Without any pictures, retype exactly the lines from the one with "Task: Click the" through the final line of the records.

=== Data provided ===

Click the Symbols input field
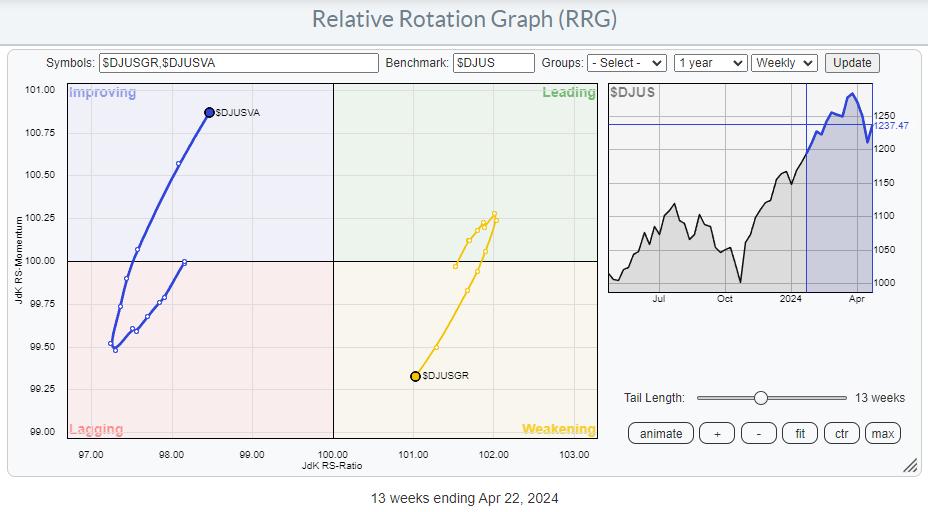Image resolution: width=928 pixels, height=512 pixels. point(239,62)
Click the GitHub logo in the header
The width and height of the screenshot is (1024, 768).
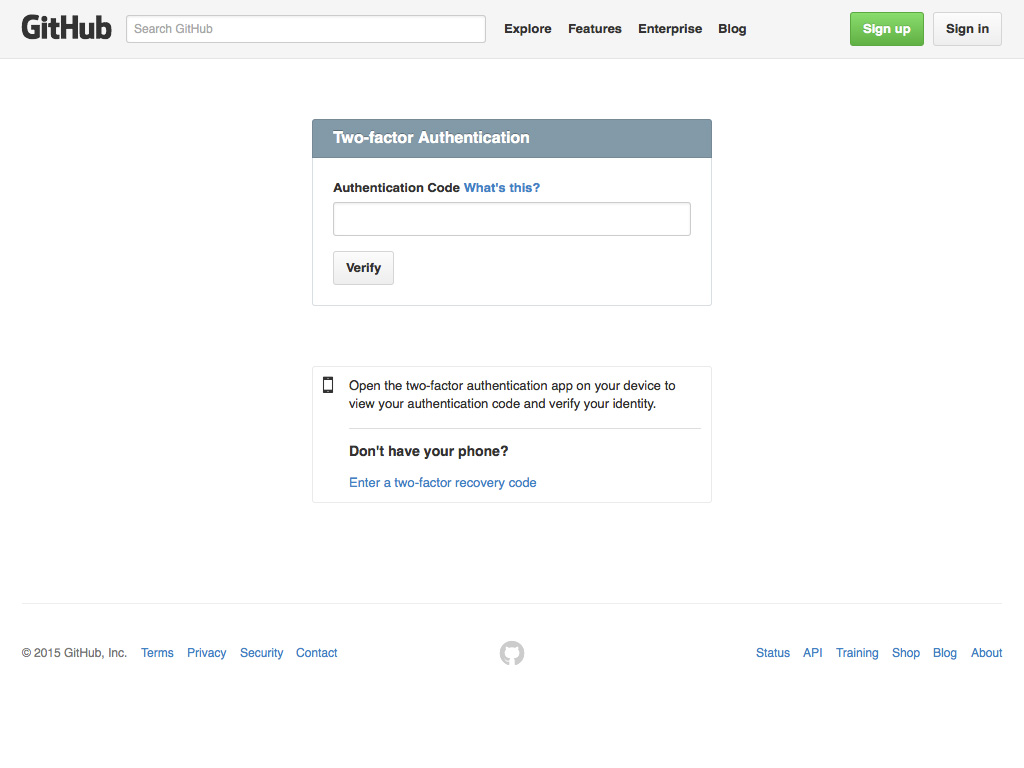tap(66, 27)
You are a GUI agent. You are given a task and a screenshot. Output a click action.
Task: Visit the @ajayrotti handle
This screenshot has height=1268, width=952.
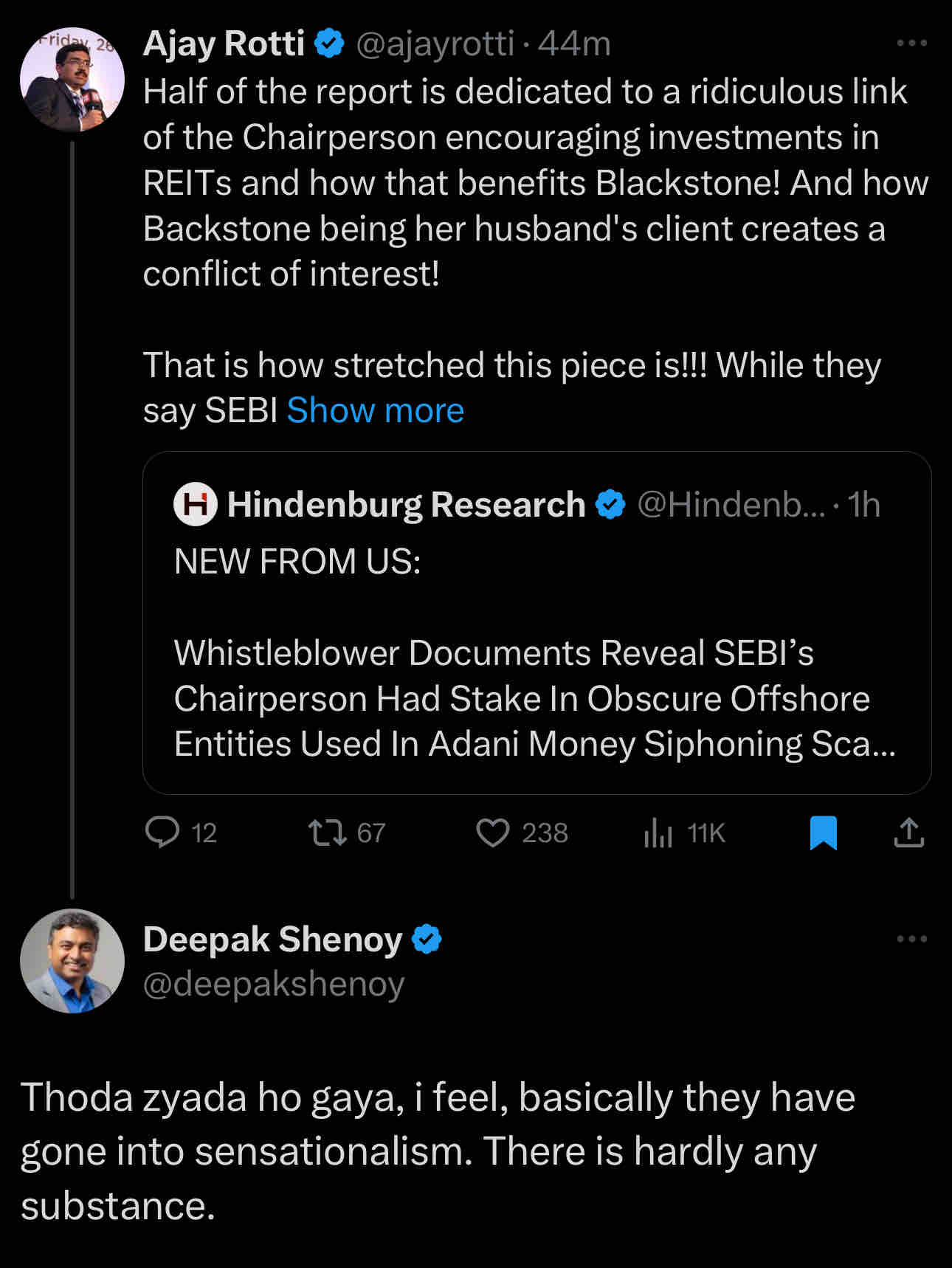click(x=435, y=44)
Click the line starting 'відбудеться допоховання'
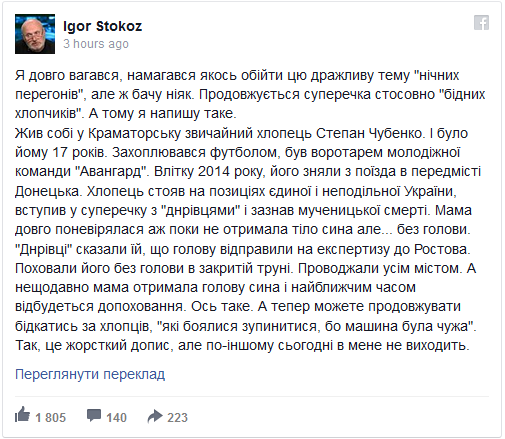505x439 pixels. [238, 307]
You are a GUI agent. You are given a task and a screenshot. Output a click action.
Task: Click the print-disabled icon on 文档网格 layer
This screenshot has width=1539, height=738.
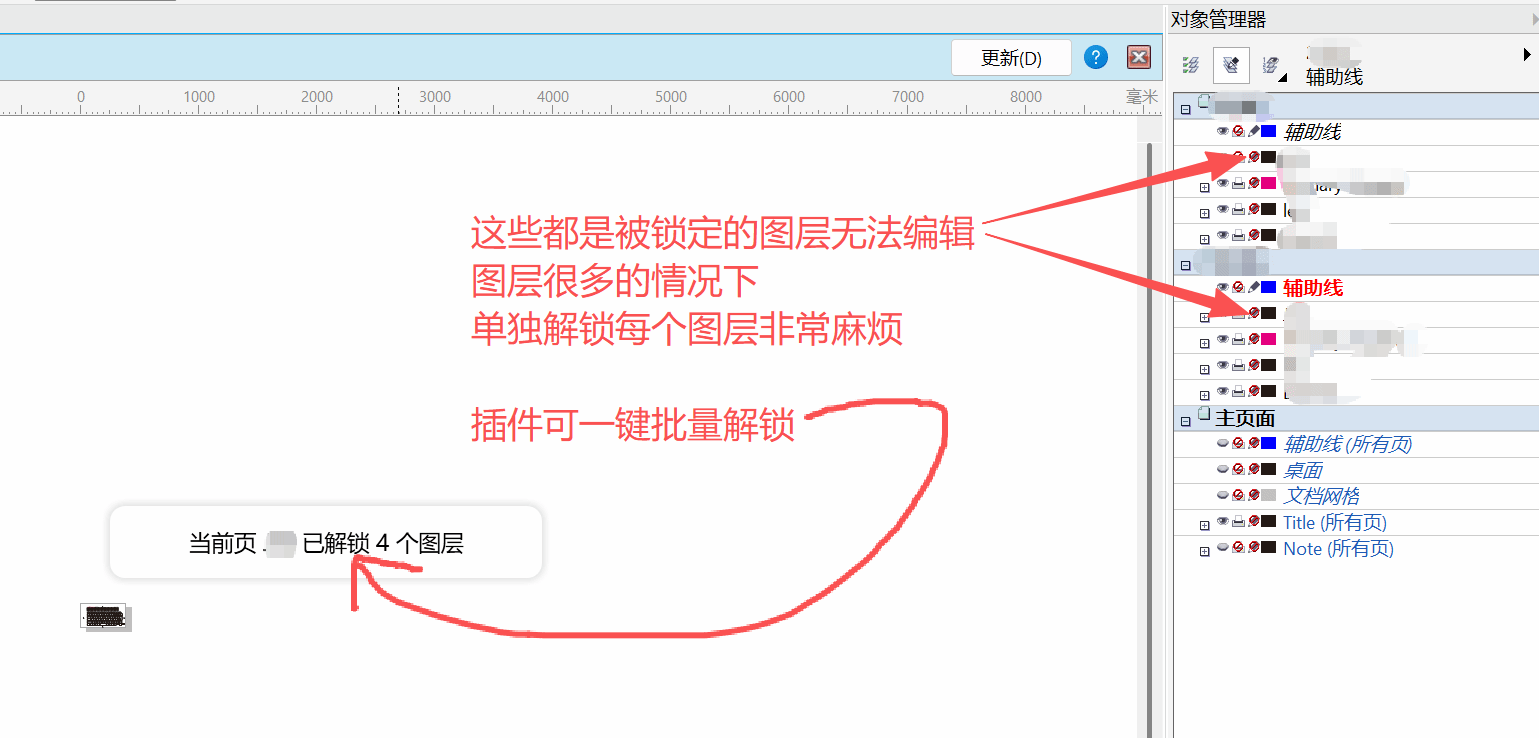[1238, 496]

===

_Response below_
Task: Click the print-disabled icon on 文档网格 layer
This screenshot has width=1539, height=738.
[1238, 496]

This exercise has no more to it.